Through a project funded with three million euros by the Ministry of Culture and Science of North-Rhine Westphalia (NRW), scientists in Bonn and Dortmund aim to establish experimental research in virtual environments as a new interdisciplinary profile. The joint project “InVirtuo 4.0” brings together experts from computer science, media science, neuroscience, behavioral research and psychology.
One goal, among others, is to leverage the latest technologies in the field of virtual reality (VR) as a tool for fundamental research in cognitive neuroscience, clinical psychology and clinical neurology. In addition to the University and the University Hospital Bonn, the TU Dortmund and DZNE are involved in the project network.
Experiments in virtual worlds, i.e. “in virtuo”, have been used for years in various disciplines such as behavioral and neuroscience. The project's spokesperson, Prof. Reinhard Klein from the Institute of Computer Science at the University of Bonn, explains: “Such applications, however, require both immense technological knowledge and, at the same time, comprehensive technical equipment. Our new research project, InVirtuo 4.0, aims to bridge the gap between the latest technological developments and their application in basic research that is more remote from technology.”
One focus of the project’s activities is therefore to train young researchers across disciplines so that they become familiar with both the technological and experimental sides and can translate the technology into applications. The project network will be able to draw on a hardware system that is unique in the world: Among other things, this can be employed to generate digital twins, i.e. virtual representations of physical objects or persons, in unprecedented quality.
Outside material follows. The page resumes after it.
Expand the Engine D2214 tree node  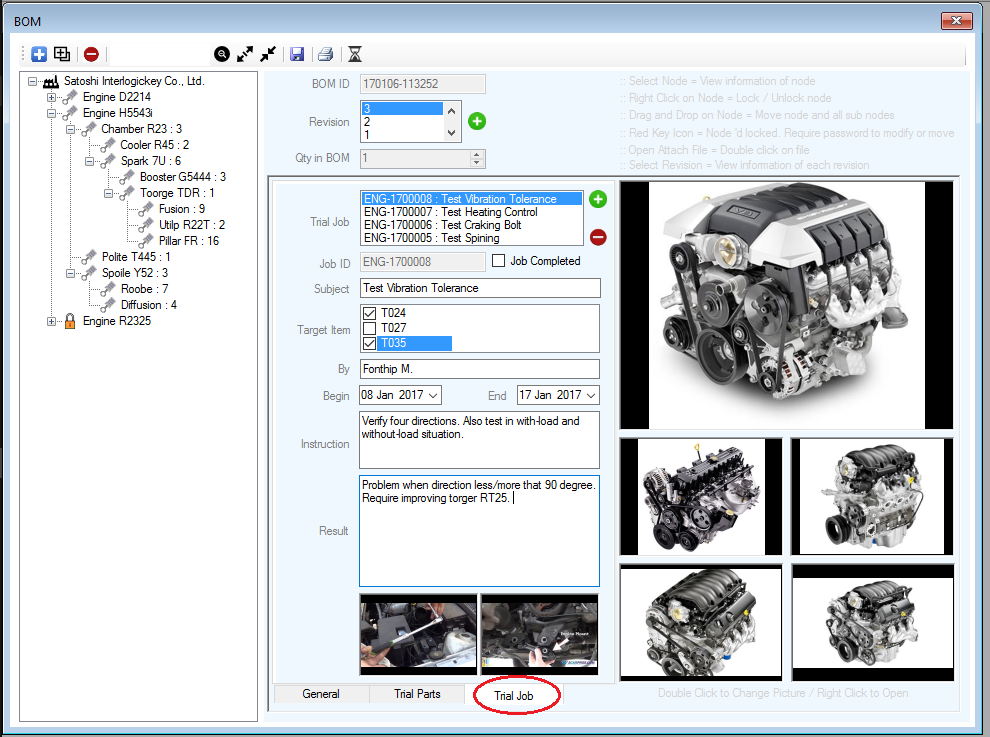pos(52,98)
Movement disorders, VR and AI
On the part of DZNE, the research groups of Dr. Dr. Ahmad Aziz and Dr. Martin Reuter are involved in the project consortium. “Within the framework of InVirtuo 4.0, our focus is on neurodegenerative diseases that are associated with movement disorders. For example, Parkinson’s disease and Huntington’s disease,” Aziz says. “Specifically, we will study the relationship between pathological changes in the brain and disorders in motor function. To do this, we will employ virtual reality, deep learning, that is, artificial intelligence, and data from brain scans.”